• [Work order] All lines of the listing that contain "will" should be shown in full.

+ + + + +

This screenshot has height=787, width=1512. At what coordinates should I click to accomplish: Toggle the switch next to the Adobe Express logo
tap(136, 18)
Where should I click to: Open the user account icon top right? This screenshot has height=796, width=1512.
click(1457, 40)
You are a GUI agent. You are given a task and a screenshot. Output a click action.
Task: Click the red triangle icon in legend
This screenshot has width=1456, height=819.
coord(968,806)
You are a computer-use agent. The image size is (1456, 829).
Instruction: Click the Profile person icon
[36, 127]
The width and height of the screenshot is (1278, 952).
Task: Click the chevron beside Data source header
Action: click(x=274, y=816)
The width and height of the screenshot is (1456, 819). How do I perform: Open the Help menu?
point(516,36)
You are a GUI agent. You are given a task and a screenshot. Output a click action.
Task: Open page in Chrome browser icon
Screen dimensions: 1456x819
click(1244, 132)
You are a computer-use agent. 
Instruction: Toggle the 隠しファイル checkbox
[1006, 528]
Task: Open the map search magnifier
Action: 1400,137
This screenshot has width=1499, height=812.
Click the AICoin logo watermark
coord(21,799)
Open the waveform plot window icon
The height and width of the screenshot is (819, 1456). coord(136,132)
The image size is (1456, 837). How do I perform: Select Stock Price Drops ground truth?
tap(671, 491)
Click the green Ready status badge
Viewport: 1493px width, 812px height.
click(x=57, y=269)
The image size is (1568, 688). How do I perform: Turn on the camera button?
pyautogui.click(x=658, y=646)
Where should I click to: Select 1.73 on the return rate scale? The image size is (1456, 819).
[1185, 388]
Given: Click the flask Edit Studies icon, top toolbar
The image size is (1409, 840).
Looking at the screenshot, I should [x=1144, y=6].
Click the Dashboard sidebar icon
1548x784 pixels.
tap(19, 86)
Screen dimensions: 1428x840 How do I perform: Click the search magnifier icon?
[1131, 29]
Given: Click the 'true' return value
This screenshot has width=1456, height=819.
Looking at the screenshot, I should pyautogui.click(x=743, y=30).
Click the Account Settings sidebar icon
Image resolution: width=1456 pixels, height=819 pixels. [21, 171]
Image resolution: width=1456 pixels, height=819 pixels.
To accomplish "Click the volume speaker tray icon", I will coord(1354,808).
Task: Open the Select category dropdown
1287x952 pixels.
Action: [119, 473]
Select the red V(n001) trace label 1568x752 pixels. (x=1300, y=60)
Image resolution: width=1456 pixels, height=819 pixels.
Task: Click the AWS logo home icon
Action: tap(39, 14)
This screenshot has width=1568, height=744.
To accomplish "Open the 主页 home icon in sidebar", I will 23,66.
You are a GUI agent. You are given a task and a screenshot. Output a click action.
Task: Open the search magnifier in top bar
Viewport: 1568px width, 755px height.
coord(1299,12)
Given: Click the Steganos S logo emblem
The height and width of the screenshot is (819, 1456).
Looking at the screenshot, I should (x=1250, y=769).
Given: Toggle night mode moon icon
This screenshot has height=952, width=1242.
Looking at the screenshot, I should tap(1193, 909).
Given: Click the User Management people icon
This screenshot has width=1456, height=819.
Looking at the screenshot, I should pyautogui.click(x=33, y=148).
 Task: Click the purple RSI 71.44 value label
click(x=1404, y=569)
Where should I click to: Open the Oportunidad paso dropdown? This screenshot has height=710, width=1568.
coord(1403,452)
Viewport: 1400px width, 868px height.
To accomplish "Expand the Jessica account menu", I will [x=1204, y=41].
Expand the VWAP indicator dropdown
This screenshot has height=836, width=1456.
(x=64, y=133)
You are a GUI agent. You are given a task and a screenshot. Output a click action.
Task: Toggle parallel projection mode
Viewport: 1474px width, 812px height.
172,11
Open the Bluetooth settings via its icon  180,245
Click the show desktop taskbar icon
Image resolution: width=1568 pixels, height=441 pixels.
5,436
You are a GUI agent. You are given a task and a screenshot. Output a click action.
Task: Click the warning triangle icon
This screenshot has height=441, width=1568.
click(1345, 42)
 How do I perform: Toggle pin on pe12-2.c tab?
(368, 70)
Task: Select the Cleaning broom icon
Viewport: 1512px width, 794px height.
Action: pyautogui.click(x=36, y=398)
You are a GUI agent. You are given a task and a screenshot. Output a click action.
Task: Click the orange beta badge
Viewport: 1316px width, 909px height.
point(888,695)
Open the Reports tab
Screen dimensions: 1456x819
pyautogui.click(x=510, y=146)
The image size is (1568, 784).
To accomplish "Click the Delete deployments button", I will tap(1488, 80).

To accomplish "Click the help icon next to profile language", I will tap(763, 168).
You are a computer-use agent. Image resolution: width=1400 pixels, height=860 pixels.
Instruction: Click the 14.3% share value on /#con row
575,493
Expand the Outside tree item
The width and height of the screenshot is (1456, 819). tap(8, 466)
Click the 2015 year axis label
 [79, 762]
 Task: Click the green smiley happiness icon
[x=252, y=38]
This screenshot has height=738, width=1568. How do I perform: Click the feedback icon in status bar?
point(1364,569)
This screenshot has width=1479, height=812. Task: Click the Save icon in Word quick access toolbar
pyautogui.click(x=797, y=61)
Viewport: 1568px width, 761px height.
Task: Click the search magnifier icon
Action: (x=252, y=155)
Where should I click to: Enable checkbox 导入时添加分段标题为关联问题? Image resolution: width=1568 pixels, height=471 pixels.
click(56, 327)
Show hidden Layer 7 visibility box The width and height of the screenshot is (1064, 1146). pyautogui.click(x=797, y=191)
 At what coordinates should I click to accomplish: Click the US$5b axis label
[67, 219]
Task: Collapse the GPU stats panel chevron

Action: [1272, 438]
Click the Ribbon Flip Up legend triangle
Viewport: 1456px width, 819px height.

+ + + + +

• [Answer for the task]
To accomplish "Click the volume speaker tray icon", I will coord(1354,808).
To accomplish "Open the 主页 home icon in sidebar", I will 23,66.
To accomplish "Expand the Jessica account menu", I will [x=1204, y=41].
To accomplish "Click the Delete deployments button", I will tap(1488, 80).
To accomplish "Click the help icon next to profile language", I will tap(763, 168).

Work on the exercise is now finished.